多様な働き方

マーケターなどの経験を生かしクラブの収益増を目指す - スポーツとビジネスを語ろう

2021年09月23日 転載元:リクルート ワークス研究所

マーケターなどの経験を生かしクラブの収益増を目指す - スポーツとビジネスを語ろう

ビジネス界からスポーツ界に転身し、活躍している人々を取り上げる本連載。今回は、マーケターや起業家、インフルエンサーとして活躍し、2018 年にJリーグ栃木サッカークラブの取締役マーケティング戦略部長に就任した江藤美帆氏に話を聞いた。サッカー界に転じたきっかけ、スポーツ界で生きている過去のビジネス経験、そして、江藤氏がサッカークラブで実現したいこととはなんだろうか。 聞き手=佐藤邦彦(本誌編集長)
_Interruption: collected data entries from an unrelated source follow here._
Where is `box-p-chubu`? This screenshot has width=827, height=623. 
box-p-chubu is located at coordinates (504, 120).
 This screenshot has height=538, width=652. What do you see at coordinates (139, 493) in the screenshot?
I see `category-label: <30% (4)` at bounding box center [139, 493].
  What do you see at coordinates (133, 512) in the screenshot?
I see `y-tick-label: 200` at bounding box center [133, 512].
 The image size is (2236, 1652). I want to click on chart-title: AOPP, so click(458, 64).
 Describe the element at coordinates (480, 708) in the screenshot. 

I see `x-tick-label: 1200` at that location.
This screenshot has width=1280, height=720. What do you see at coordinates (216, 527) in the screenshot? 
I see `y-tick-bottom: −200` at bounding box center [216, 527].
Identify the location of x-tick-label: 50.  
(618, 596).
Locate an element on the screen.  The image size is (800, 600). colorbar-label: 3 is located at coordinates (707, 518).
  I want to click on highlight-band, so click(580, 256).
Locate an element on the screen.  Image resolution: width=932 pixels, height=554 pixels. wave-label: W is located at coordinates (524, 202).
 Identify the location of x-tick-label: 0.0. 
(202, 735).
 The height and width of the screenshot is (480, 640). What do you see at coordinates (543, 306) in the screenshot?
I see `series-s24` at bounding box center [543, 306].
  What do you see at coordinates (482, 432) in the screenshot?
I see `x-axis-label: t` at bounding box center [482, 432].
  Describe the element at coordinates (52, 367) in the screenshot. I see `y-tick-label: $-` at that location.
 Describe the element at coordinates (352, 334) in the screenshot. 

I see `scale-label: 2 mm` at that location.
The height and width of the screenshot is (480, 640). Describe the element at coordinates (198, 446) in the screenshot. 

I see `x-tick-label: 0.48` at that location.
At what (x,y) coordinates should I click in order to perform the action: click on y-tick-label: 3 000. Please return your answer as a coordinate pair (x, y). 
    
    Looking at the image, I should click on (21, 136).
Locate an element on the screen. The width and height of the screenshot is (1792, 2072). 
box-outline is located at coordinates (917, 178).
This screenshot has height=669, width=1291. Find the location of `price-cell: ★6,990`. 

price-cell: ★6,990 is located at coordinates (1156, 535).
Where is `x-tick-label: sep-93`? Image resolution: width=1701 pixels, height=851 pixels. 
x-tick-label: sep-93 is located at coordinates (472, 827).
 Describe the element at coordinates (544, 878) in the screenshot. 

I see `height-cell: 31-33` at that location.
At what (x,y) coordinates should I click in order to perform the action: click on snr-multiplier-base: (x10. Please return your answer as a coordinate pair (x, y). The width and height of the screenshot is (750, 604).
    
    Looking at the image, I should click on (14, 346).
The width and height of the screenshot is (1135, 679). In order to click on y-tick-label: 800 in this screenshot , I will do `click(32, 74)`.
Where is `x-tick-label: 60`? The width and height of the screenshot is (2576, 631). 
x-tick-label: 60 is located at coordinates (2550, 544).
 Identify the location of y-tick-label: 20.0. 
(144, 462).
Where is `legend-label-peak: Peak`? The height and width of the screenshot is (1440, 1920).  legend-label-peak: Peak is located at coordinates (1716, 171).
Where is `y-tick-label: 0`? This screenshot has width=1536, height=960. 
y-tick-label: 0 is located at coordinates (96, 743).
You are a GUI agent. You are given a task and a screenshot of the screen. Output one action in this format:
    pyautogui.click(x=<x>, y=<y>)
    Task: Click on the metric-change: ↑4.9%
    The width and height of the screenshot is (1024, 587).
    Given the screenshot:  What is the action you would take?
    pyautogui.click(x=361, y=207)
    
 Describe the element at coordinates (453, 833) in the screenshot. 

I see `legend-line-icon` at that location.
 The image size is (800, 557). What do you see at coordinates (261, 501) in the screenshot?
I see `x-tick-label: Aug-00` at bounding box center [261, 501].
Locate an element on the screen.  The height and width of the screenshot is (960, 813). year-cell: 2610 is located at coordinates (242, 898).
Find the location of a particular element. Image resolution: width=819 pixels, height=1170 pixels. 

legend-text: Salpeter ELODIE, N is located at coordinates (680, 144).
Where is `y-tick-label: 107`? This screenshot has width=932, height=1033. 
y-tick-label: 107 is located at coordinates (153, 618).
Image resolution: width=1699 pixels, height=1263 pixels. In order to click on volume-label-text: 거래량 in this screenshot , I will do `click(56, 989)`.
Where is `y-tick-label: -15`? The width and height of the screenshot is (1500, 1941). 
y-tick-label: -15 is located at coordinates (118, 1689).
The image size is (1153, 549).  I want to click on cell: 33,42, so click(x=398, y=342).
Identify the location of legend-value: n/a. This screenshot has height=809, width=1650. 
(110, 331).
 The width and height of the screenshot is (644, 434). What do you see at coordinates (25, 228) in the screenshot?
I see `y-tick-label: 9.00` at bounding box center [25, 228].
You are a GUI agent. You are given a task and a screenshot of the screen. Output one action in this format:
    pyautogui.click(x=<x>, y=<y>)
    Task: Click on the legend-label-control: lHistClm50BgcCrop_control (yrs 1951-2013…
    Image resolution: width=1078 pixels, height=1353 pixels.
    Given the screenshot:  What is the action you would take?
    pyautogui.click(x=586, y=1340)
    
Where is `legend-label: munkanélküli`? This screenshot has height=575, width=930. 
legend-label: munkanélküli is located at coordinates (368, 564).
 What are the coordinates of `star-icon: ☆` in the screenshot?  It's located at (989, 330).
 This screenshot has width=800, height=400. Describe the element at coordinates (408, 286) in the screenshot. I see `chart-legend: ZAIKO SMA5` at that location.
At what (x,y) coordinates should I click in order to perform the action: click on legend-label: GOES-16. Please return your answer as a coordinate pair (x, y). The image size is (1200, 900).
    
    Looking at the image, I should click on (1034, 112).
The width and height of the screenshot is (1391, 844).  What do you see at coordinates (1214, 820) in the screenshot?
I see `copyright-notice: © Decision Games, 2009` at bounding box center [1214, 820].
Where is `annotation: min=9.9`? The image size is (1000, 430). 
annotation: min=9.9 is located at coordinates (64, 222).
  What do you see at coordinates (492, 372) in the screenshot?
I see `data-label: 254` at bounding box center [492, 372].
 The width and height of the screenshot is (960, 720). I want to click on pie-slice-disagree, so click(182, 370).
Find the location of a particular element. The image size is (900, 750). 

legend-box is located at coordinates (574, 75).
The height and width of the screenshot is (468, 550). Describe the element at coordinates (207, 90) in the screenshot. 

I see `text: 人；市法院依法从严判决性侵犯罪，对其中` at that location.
―まずは、栃木サッカークラブ(以下「栃木SC」)について教えてください。

栃木SCは、栃木県宇都宮市をホームタウンとするサッカークラブです。2009年からJリーグに参戦し、現在はJ2リーグに所属しています。

―江藤さんは、マーケターや起業家、SNSのインフルエンサーとして活躍されていました。別世界であるサッカークラブに転職したきっかけはなんだったのでしょう。

私は昔からジェフユナイテッド市原・千葉の熱心なサポーターだったのですが、以前はサッカーを仕事にするなど考えてもみませんでした。 意識が変わったのは2018年です。代表を務めていた会社を退任することになって次の進路を模索していたとき、ネットで偶然、FC今治(現J3)の求人を見つけました。軽い気持ちで応募して最終選考まで残ったのですが、その際、サッカー界ではスタートアップやプロジェクトマネジメントの経験、メディア運営スキルが求められていると知り、私の経験が生かせると気づいたのです。その後、「Jリーグ」というキーワードで求人を検索し、栃木SCの募集を見つけて応募しました。

実は、栃木SCから内定を得たのと同時期に、より待遇がよく、自宅からも近い企業から誘われていました。しかし夫は、「サッカークラブで働けるなんてめったにないチャンス。頑張ってみたら」と背中を押してくれたのです。

来場者のデータを取りマーケティング施策に生かす

―江藤さんが入った2018年、栃木SCはどういう状況でしたか。

Jリーグでは、ファンに固有のIDを付与して行動履歴をたどれる共通基盤「JリーグID」を設けています。ところが栃木SCでは、2015年にJ3に降格した際、経費削減のためJリーグIDの利用を中止していました。そのため、当時は来場者のデータすら取れない状況でした。